# Design and implementation of the dual-center programming platform for ternary optical computer and electronic computer

The experiments were carried out on the dual-center model including electronic computer and TOC-SD16. Electronic computer is 64-bit windows 10 operating system, Intel(R) Core(TM) i7-8565U CPU @ 1.80 GHz 8 GB. In TOC-SD16, for easy viewing of the resulting data, three adjacent pixels in the same row form a processor bit. Each pixel may output horizontal polarized light (H) or vertical polarization light (V) or no-light (W), the light intensity of W, H and V may be different. For an identical processor bit, there is only one output (W or V or H). The appearance of a basic module of TOC-SD16 is shown in Fig. 8. Processor bits are symmetrical. The processor bits structure in SD16 is shown in Fig. 9.

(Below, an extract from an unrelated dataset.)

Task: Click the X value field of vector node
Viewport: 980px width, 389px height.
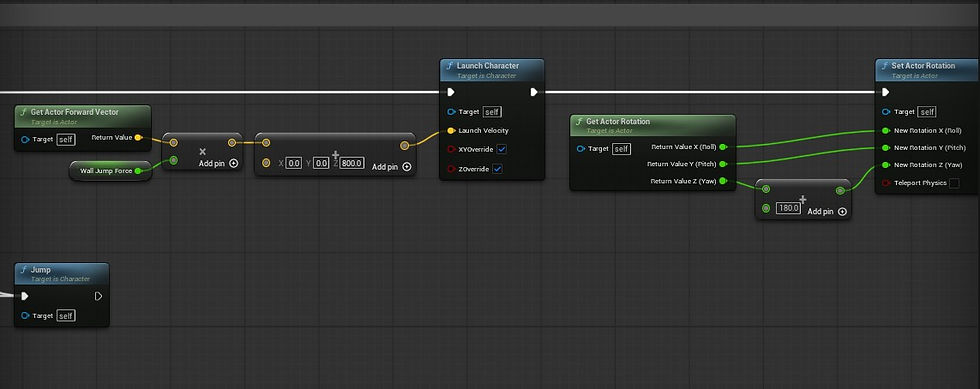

Experimental instance: for four computational tasks, it contains four calculations with simple data type: P1 = a + b and P2 = c − d, P3 = e∧g and P4 = h∨i. Here “P1 = a + b” is the addition operation, the augend a and addend b are 8-bit MSD numbers, the sum is P1, and there are 200,000 pairs of original data. “P2 = c − d” is the subtraction operation, the minuend c and subtrahend d are 8-bit MSD numbers, the difference is P2, and there are 200,000 pairs of original data. “P3 = e∧g” means logical “AND” operation, the result is assigned to P3, “P4 = h∨i” is logical “OR” operation, the result is assigned to P4. Here e, g, h and i are 8-bit three-valued data, there are 100,000 pairs of original data e and g and 100,000 pairs of original data h and i. The result is P3 which is one of the value of the set A, B, C. The set of the result P4 is one in X, Y, Z. The instance information is contained in ZHSL.SZG file.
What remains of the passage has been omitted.